Così la pensano in molti che soffrono di dipendenza, e anche molti di coloro che li circondano. Chiunque, di fronte ad una persona che si vuole disintossicare, approverebbero e darebbero fiducia, mentre invece questa reazione significa non vedere il centro del problema, e oltretutto farne un problema morale. Le cure delle dipendenze non necessariamente iniziano disintossicandosi, e invece devono andare verso la naturale disintossicazione che accompagna la riduzione dell’uso e il recupero del controllo.
Quando si completa la disintossicazione non si è a metà dell’opera, e neanche all’inizio. Anzi, chi vuol raccontare a sé e agli altri che è tutto sotto controllo dopo essersi disintossicato trova metodi sempre più artificiali per farlo: posti isolati, cliniche chiuse, trattamenti ultrarapidi, assistenza medica continua e sofisticata etc etc. Il sistema va dietro a queste aspettative fasulle, e “vende” una serie di trattamenti che, per quanto ottimi per la disintossicazione, non incidono sulla dipendenza.
Addirittura, chi esce dalla disintossicazione può essere più a rischio per alcuni incidenti: ad esempio, poiché si recupera una suscettibilità alla sostanza (si perde l’assuefazione all’effetto) ma il desiderio rimane vivo e incontrollabile, l’intossicazione successiva può essere più rischiosa. Le overdose all’uscita del carcere, delle comunità, degli ospedali sono tipiche della storia di ex-tossicodipendenti.
Le ricadute dopo la disintossicazione non sono “nuovi” episodi di dipendenza, sono la stessa malattia di prima, mascherata dalla temporanea assenza di sintomi da intossicazione. L'eterno ritorno alla disintossicazione è la dipendenza che si avvita su se stessa.
Per questo, le dipendenze meritano una cura che – urgenze a parte – incida sui sintomi di fondo, che sono il desiderio non controllato e la tendenza al comportamento automatico di consumo di una sostanza o di un oggetto.
Le cure per le dipendenze, quasi tutte, non richiedono tecnicamente che una persona “abbia il controllo” e quindi smetta o riduca, altrimenti sarebbe un controsenso. Le cure stesse ottengono questo come risultato.
Smettere può essere necessario per eseguire accertamenti, farsi visitare da un medico in condizioni da poterci interagire, ma non è il punto fondamentale per avere sotto controllo una dipendenza, né è il passo più importante e più difficile.

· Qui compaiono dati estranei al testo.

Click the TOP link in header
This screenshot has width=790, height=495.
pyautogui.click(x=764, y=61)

E’ solo quello che, fino in fondo, riesce a tratti ad ogni tossicodipendente, e serve fondamentalmente per recuperare la fiducia degli altri, alcune risorse immediate, in maniera sempre più fugace e instabile.

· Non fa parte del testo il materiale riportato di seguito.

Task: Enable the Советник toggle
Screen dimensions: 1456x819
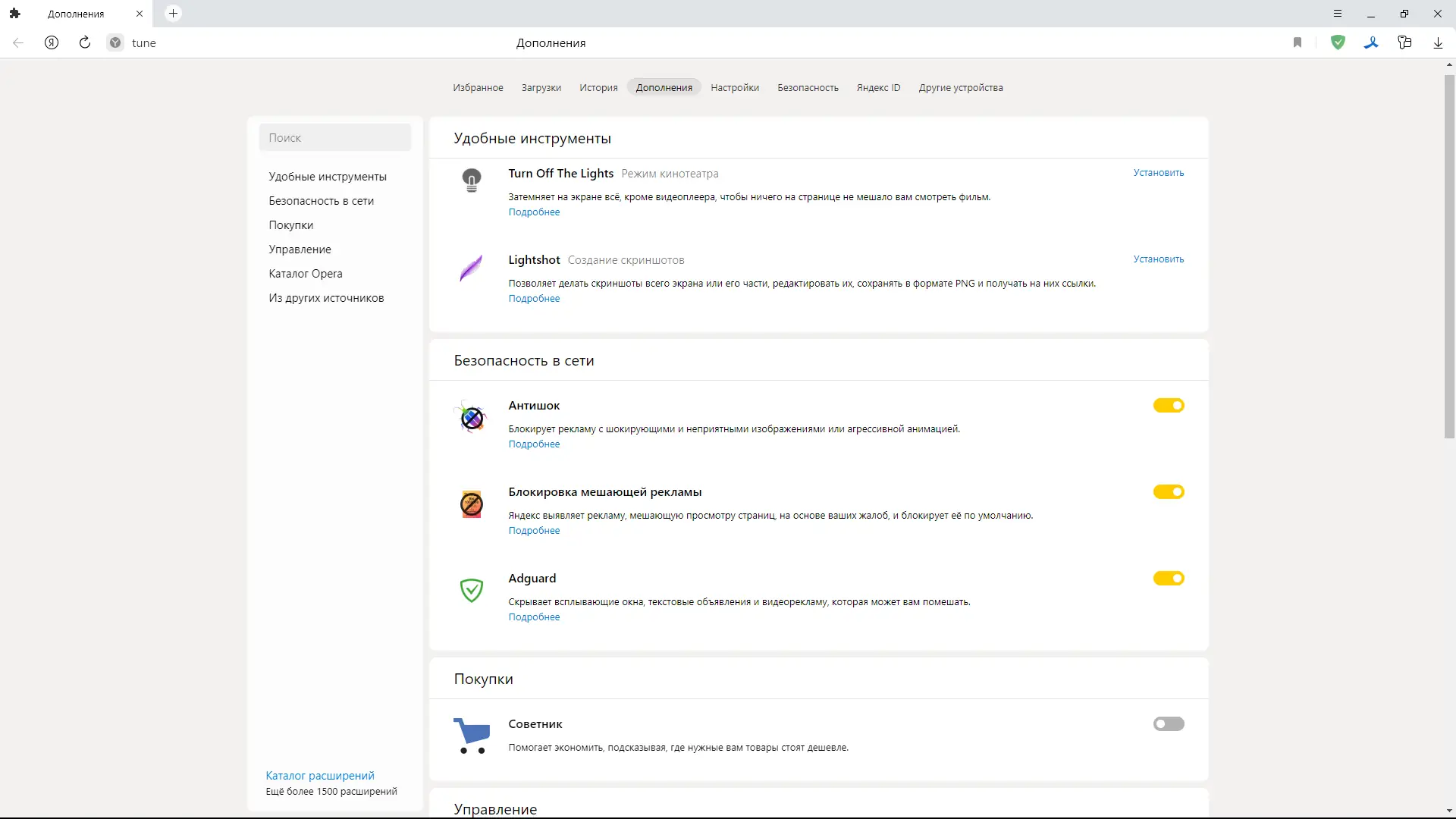Action: 1169,724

Chi è gravemente dipendente arriva a pensare che se ha fallito dieci volte, l’undicesima sarà sicuramente quella buona, o che “adesso è veramente la volta buona perché so di potercela fare” o perché “adesso ce la sto mettendo tutta”. Questo si accompagna a dichiarazioni assolute sul futuro tipo “non devo toccare più l’alcol”, o “non berrò più neanche un bicchiere” che sono contemporaneamente indice di non controllo e di inutile ed eccessivo ottimismo.

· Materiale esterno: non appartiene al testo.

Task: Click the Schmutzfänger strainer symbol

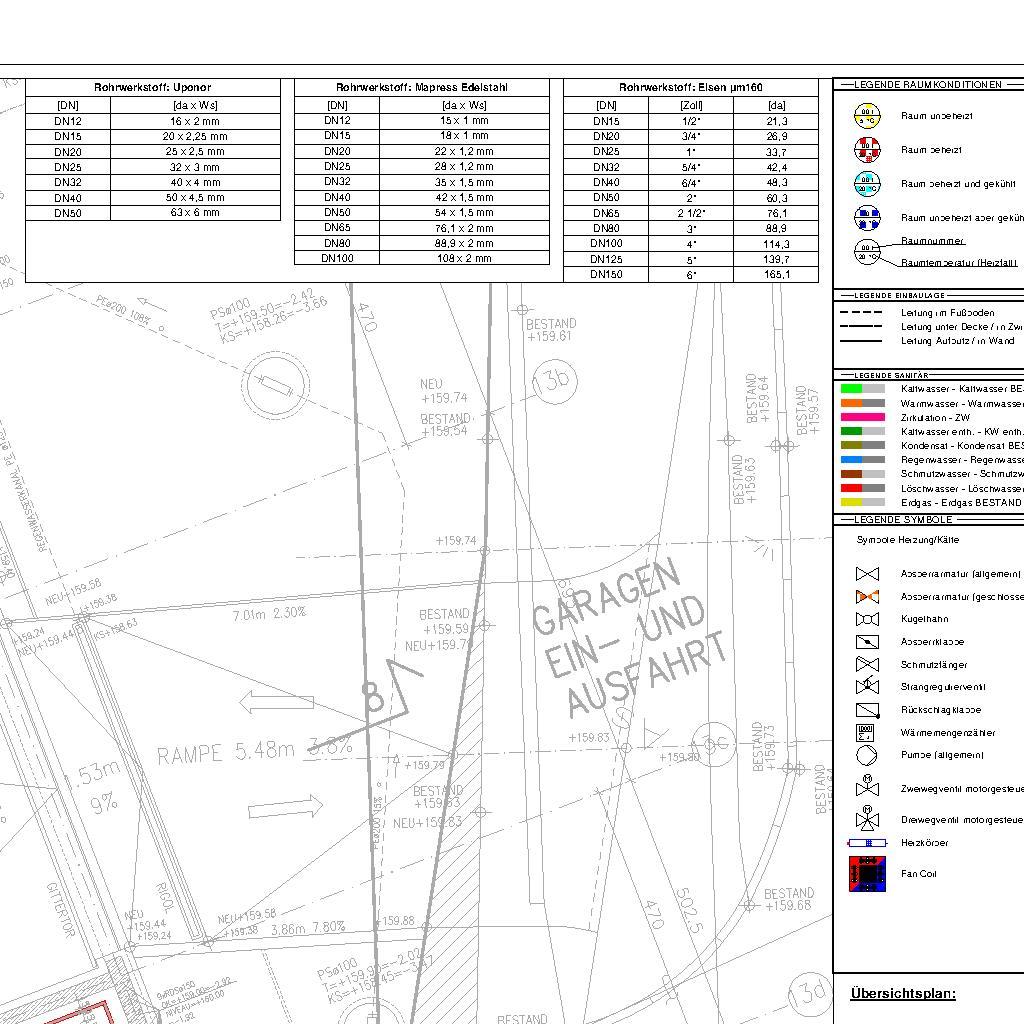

Le intenzioni nelle dipendente sono ciò che non ha più potere, la volontà dipende dal desiderio, e la malattia da sola non torna indietro come si vorrebbe. Di fronte a chi si butta nell’ennesima intossicazione e lo fa con abbastanza “convinzione” da convincere anche gli altri a investire nell’ennesimo fallimento, si dovrebbe invece cercare una soluzione diversa. Una cura per la dipendenza che nel tempo permette di riabilitarsi e di mantenere i miglioramenti, tenendo sotto controllo una malattia che per definizione “fa ricadere”, così come altre condizioni mediche extra-cerebrali (diabete, ipertensione, asma).
Approfondimenti e fonti:
McLellan AT, Lewis DC, O’Brien CP, and Kleber HD. Drug dependence, a chronic medical illness: Implications for treatment, insurance, and outcomes evaluation. JAMA 284(13):1689-1695, 2000.